Moreover, the temporal spatial migration of SPIO-labeled
cells administered directly into normal and diseased tissue
could be monitored by cellular MRI (Bulte et al., 1999, 2001).
Ferumoxide is one of the SPIOs that are routinely used as a
contrast agent for reticuloendothelial systems (Ferrucci and
Stark, 1990). The accumulation of ferumoxides within endosomes results in negative enhancement on MRI because of
its magnetic susceptibility effect. Ferumoxides are superparamagnetic (i.e., magnetic only in the presence of a magnetic field) but when incorporated in cells, a strong magnet
could exert enough force on the intracellular ferumoxides to
move them and the host cells to a designated place.
The purpose of this pilot study was to determine if intravenously infused SPIO-labeled mesenchymal stem cells (MSCs)
would be targeted by the application of an external magnetic
field over the liver of rats, serving as a basis for a novel method
of delivery of genetically altered cells or stem cells to targeted
tissues or organs.
MATERIALS AND METHODS
Cell culture
Human MSCs (BioWhittaker, Walkersville, MD) grown in
standard culture media at 37°C and 95% air/5% CO2 were used
for this study. MSCs were labeled with ferumoxide-poly-L -lysine (FE-PLL) complexes when they were near-confluent (usually 20,000 cells/cm2) to the culture flasks.

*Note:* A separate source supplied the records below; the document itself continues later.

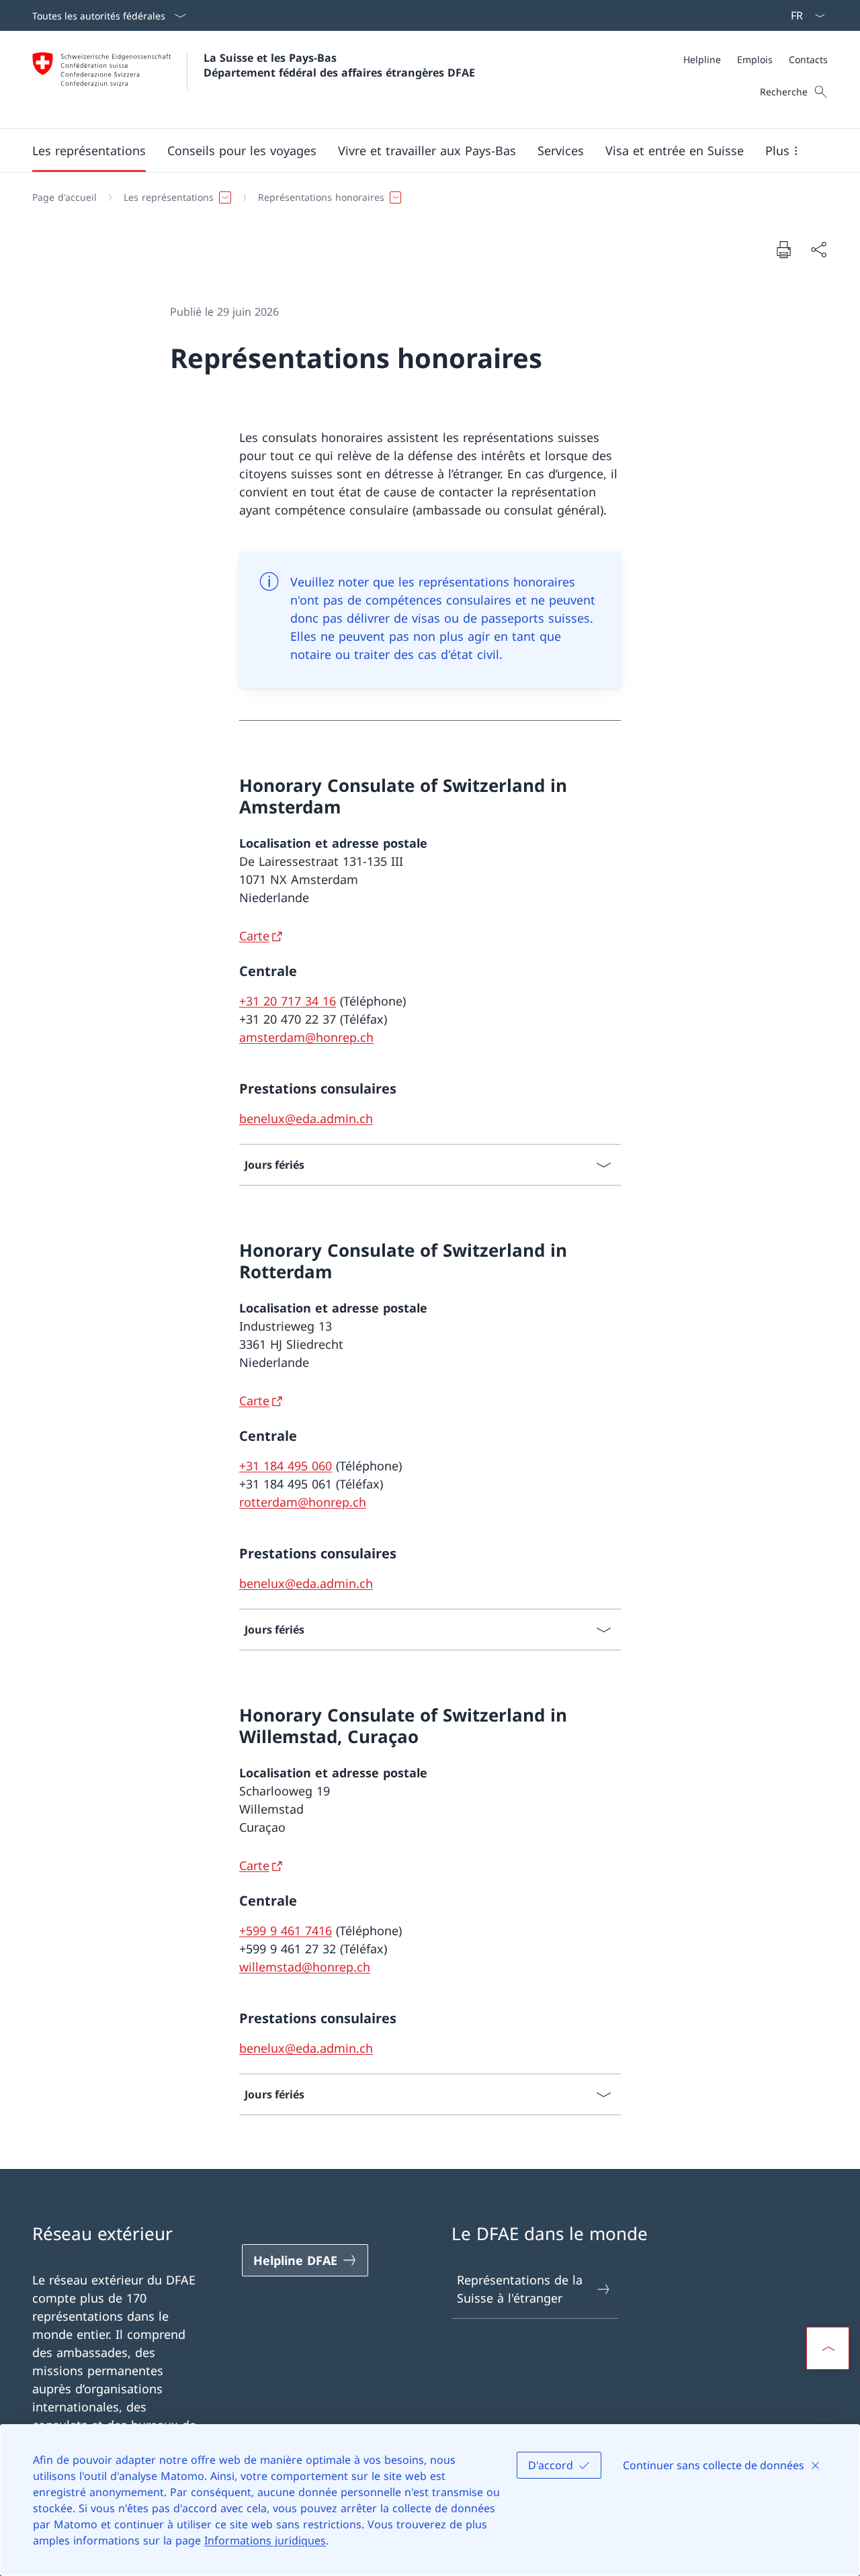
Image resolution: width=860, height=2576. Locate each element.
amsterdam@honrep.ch (306, 1037)
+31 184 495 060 (285, 1466)
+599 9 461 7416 (285, 1930)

Transfection of ferumoxides into MSCs
PLL (Sigma, St. Louis, MO, molecular weight, 388,100), a
polyamine, was used as a transfection agent. Stock solution of
PLL was prepared at 1–1.5 mg/ml. Ferumoxide (Feridex IV® ,
Berlex Laboratories, Inc., Wayne, NJ) at a concentration of 50
mg/ml was put into a mixing flask or tube containing complete
media and then PLL was added to the solution at 1.5 mg/ml.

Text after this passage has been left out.